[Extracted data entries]
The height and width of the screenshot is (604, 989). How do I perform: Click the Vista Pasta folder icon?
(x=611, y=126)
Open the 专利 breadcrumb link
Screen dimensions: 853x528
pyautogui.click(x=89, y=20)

WORK TO BE COMPLETED.
Once more, write out the records in full, exactly as they appear.

YOUR RESPONSE.
The height and width of the screenshot is (604, 989). How do I perform: Click the Vista Pasta folder icon?
(x=611, y=126)
Open the 专利 breadcrumb link
Screen dimensions: 853x528
pyautogui.click(x=89, y=20)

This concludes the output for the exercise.